The film begins with a note saying that Charlestown, a neighborhood in Boston, has more back robberies than anywhere else in the world. And, of course, this is the "town" the title refers to. The film succeeds at creating a sense of realism, shooting on location in Charlestown and casting locals as extras (some of them, reportedly, bank robbers themselves). From the authentic accents and dialogue to the narrow streets of Boston, part of the film's success lies in its ability to make everything believable.
Of course, the lion's share of the credit for this excellent goes to Affleck. His performance is wooden and he still lacks the magnetism and charisma needed to hold the screen, indicating that he hasn't improved much as an actor. But he also directs and co-writes the film, based on the novel Prince of Thieves by Chuck Logan, and proves that the potential he showed in Gone Baby Gone is no fluke. He makes some excellent choices in the way he shoots the film, and handles action scenes well; the car chase through Downtown was particularly thrilling and well-staged, with a unexpectedly humorous punchline at the end. I don't think it matters that his films so far are only Boston-set crime thrillers; he's proven himself to be more than adept at them, and if these excellent love letters to his city are all he wants to make, I won't stop him.

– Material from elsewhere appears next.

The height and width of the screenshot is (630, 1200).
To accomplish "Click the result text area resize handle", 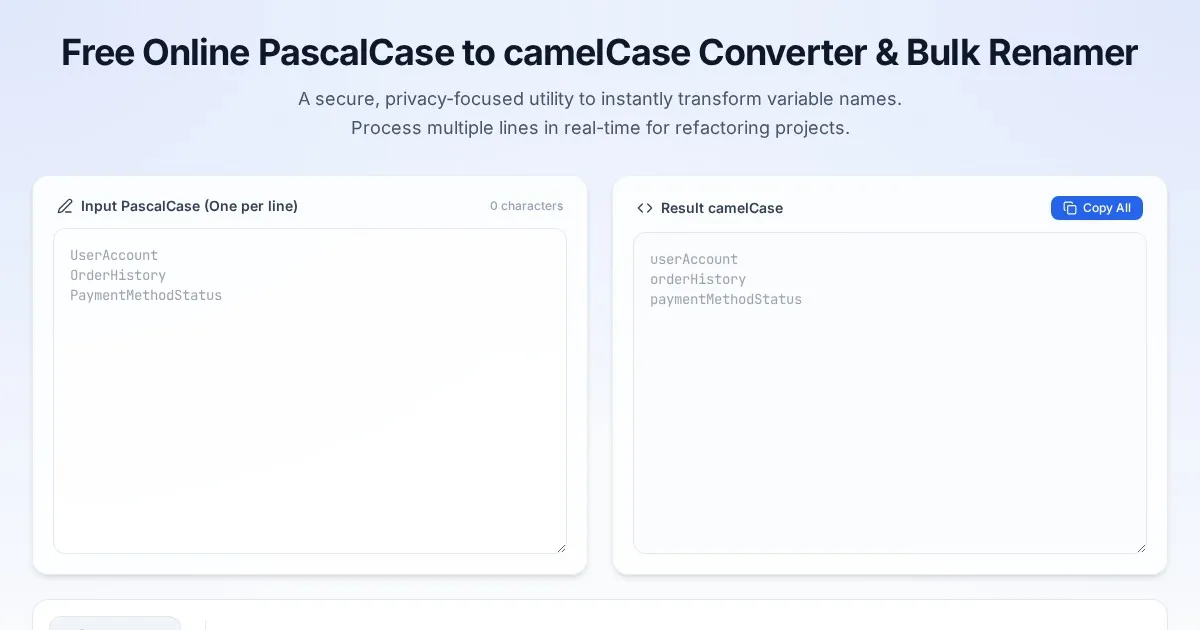I will 1141,547.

The supporting cast is filled with terrific performances. Jeremy Renner continues his run of great roles here, playing Doug's childhood friend-turned-co-conspirator. He's a hardened thug, uninterested in the consequences and more than happy to participate in violence. Jon Hamm gets to ditch the suave of Don Draper for a moment to play a gritty, somewhat corrupt FBI agent hell-bent on finding Doug and his crew. Blake Lively gets to be tarted up for a few scenes as a floozy past love interest of Doug, who may or may not have had his kid. Pete Posthelwaite, a valuable asset to any movie, plays the Irish shopkeeper who plays puppetmaster to Doug's crew, and Chris Cooper nails his scene has Doug's incarcerated father. But its Hall who really shines here. She plays emotionally damaged better than many, and here she's prone to the same mistakes: she lets her guard down only to find herself in a terrible situation. She plays a messy, real person, and its a fine performance from an actress who's made fine performances her calling card.
Hall, with robber
I liked The Town a lot. Its not perfect, but as a gritty, "adult" crime thriller, its terrific entertainment and a showcase for how far Affleck's come as a filmmaker.